Avec l’AGOA, certains pays ont tenté de profiter des avantages de cet accord pour mettre en place ou faire renaître une industrie textile à forte main-d’œuvre tournée vers l’export. Cette stratégie a permis à Maurice, à Madagascar, au Kenya, au Lesotho et au Swaziland d’augmenter régulièrement leurs exportations textiles. Depuis la fin de l’Accord multifibres au début de 2005, cependant, la Chine a très fortement augmenté ses exportations textiles vers les États-Unis et l’Europe. L’analyse des données ComTrade indique qu’entre 2005 et 2009, les exportations chinoises vers les États-Unis ont augmenté de 457 %, passant de 2.1 milliards USD à 11.9 milliards USD. Dans le même temps, les pays africains qui tentaient d’accéder au marché américain ont vu leur part de marché diminuer, passant de 2.6 % à 1.3 %. Le textile est l’un des secteurs dans lesquels l’effet indirect de la concurrence chinoise a nui au développement des exportations africaines. Il est urgent que les Africains changent leur fusil d’épaule en vue de contrer cette menace. Ils en ont la capacité. Il suffit que la volonté politique suive le choix des industriels et des consommateurs.


 

Production de chaussures pour le marché éthiopien

Les petits pays compétents peuvent parfois sortir gagnants. Comme beaucoup de nations africaines, l’Éthiopie a été inondée par les importations chinoises au début des années 2000 (Gebre-Egziabher, 2007 ; Sonabe et autres, 2009). Contrairement à ses voisins, toutefois, l’Éthiopie a repris le contrôle de son marché intérieur et s’est affirmée comme un exportateur crédible de chaussures en cuir vers l’Europe et l’Amérique du Nord.
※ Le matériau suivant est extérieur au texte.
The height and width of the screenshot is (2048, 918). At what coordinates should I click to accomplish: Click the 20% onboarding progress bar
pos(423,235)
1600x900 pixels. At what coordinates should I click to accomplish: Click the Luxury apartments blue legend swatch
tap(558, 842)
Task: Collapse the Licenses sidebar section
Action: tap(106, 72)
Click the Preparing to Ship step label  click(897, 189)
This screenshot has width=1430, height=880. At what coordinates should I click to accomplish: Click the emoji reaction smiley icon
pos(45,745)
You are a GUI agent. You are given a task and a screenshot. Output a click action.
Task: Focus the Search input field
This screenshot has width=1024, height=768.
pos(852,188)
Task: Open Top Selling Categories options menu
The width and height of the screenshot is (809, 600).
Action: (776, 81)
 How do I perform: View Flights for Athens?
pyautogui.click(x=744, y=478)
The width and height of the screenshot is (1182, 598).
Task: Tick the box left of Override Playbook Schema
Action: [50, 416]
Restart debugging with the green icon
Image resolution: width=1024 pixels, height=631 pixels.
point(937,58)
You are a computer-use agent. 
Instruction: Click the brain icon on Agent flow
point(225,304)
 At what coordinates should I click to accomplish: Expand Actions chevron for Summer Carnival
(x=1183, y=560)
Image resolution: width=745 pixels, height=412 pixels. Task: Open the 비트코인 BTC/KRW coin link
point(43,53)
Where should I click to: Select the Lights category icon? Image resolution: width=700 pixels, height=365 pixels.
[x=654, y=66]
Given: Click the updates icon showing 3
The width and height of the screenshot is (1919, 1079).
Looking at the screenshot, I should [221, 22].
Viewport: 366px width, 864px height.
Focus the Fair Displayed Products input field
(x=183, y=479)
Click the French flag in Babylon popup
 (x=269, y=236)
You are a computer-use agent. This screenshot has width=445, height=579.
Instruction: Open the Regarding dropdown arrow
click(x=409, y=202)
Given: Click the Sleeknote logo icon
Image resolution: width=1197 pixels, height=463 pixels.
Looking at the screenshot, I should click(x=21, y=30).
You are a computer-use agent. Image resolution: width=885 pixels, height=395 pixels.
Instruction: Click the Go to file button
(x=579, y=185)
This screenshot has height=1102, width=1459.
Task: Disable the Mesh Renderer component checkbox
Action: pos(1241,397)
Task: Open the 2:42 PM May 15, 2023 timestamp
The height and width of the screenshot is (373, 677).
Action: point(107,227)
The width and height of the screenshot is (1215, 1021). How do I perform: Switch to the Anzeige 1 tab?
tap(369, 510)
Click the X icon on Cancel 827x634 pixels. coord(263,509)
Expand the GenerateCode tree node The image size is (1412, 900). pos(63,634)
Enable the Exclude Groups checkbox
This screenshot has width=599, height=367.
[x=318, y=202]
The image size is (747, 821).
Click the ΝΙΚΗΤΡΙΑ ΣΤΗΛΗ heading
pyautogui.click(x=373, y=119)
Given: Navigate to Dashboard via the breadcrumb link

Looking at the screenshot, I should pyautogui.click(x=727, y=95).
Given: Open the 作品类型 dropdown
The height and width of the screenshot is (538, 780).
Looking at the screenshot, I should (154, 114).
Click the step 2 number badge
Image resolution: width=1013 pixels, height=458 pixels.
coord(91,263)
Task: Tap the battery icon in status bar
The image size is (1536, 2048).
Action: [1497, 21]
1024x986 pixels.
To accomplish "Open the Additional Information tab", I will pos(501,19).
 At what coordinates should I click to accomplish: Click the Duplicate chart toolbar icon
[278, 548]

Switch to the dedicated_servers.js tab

Elle jouit d’un secteur de la maroquinerie bien développé, capable de s’approvisionner auprès d’un cheptel de bétail important (Bini, 2004). Au début des années 2000, ce secteur avait déjà commencé sa revalorisation. La croissance de l’industrie de la chaussure qui a suivi a été tirée par celle des fabricants existants et l’arrivée de nouveaux acteurs (Sonabe et autres, 2009). Beaucoup de ces derniers étaient des producteurs de deuxième génération qui connaissaient l’industrie et étaient plus éduqués que leur parents. Ils étaient ouverts aux idées nouvelles en matière de design, de méthodes de production, de gestion du personnel, de marketing, et d’approvisionnement, ce qui leur a permis de lutter contre la concurrence des importations et des micro-entreprises. L’industrie de la chaussure émergente à Addis-Abeba semble avoir bénéficié de la disponibilité de la matière première, de l’expérience et des compétences des entrepreneurs dans ce domaine et de leur volonté d’innover, notamment pour améliorer la qualité (cf. également Onudi, 2009).